+++ Available records +++

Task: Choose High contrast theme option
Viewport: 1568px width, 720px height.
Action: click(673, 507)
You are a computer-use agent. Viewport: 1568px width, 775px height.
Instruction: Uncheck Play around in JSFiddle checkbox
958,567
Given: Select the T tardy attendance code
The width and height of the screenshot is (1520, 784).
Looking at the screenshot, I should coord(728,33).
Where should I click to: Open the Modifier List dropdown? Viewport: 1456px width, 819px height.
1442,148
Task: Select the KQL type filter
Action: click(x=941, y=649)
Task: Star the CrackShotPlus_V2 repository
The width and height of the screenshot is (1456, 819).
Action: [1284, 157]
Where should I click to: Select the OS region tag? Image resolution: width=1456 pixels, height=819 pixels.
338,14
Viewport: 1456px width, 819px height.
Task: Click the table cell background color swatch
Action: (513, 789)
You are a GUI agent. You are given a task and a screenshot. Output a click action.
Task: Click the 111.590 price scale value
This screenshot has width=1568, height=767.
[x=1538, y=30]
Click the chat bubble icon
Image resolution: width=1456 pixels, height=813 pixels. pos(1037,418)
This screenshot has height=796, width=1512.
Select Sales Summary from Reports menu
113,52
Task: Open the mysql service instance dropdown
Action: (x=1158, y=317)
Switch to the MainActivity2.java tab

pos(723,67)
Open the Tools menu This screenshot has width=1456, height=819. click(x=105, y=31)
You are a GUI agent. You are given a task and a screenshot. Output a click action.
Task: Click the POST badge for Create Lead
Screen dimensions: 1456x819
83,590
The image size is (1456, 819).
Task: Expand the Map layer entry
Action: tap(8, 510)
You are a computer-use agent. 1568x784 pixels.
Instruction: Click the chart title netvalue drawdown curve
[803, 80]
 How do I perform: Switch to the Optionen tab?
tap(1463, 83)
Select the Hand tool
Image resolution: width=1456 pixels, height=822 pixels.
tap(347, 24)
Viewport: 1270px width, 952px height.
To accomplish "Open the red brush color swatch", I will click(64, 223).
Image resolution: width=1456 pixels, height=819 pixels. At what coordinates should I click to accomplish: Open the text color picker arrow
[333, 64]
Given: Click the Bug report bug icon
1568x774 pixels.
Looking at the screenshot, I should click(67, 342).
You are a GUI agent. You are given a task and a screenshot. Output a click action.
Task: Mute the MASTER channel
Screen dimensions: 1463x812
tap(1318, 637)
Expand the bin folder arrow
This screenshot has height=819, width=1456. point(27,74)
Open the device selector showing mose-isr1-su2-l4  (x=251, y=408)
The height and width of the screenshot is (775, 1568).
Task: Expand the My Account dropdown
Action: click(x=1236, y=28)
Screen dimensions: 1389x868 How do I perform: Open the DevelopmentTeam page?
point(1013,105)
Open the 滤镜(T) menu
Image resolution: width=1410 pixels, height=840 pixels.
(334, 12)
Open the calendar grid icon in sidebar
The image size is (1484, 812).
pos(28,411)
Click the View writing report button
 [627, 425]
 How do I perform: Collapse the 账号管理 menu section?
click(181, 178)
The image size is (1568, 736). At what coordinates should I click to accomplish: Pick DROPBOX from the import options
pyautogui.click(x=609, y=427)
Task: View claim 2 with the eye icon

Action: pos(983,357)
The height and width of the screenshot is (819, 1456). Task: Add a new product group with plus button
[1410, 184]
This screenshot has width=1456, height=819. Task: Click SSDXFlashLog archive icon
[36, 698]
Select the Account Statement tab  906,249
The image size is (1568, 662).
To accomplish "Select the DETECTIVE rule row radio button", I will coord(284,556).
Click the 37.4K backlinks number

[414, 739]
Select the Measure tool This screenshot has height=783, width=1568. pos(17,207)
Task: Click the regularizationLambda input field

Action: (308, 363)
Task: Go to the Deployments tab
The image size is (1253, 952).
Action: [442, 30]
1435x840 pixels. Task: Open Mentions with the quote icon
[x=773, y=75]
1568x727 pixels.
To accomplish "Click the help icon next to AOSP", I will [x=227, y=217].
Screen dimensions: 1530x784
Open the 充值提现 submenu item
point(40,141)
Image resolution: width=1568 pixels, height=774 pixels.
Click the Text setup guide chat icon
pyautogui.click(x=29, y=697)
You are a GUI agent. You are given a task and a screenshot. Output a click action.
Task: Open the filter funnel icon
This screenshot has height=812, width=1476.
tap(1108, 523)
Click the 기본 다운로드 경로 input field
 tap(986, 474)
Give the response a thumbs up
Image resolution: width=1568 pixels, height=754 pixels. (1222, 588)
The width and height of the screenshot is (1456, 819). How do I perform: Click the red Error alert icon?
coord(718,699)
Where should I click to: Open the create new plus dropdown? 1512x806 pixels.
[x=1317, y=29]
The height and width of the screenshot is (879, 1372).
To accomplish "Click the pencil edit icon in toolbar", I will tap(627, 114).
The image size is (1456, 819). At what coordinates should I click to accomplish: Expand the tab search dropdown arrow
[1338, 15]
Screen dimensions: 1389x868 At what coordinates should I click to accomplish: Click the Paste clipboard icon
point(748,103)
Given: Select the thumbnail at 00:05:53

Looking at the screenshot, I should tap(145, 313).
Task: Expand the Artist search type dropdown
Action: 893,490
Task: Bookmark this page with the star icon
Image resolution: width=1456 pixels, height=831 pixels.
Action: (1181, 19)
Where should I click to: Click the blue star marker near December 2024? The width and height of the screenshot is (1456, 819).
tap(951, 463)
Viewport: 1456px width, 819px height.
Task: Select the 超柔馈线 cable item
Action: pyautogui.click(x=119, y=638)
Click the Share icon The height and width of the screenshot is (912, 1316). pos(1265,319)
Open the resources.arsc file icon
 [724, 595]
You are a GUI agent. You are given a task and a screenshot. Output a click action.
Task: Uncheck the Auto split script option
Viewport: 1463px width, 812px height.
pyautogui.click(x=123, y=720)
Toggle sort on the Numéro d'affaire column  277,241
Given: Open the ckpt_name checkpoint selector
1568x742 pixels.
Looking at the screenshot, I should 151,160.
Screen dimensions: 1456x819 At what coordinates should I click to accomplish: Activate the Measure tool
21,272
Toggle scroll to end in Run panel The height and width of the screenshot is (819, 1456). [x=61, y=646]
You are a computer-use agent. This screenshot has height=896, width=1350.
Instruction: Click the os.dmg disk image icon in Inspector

+++

→ **What to produce**:
Please reproduce exactly the lines from the first one of the records above through the line containing "Given: Select the T tardy attendance code", both included, and nothing else.

→ **Solution for this problem**:
Task: Choose High contrast theme option
Viewport: 1568px width, 720px height.
Action: click(673, 507)
You are a computer-use agent. Viewport: 1568px width, 775px height.
Instruction: Uncheck Play around in JSFiddle checkbox
958,567
Given: Select the T tardy attendance code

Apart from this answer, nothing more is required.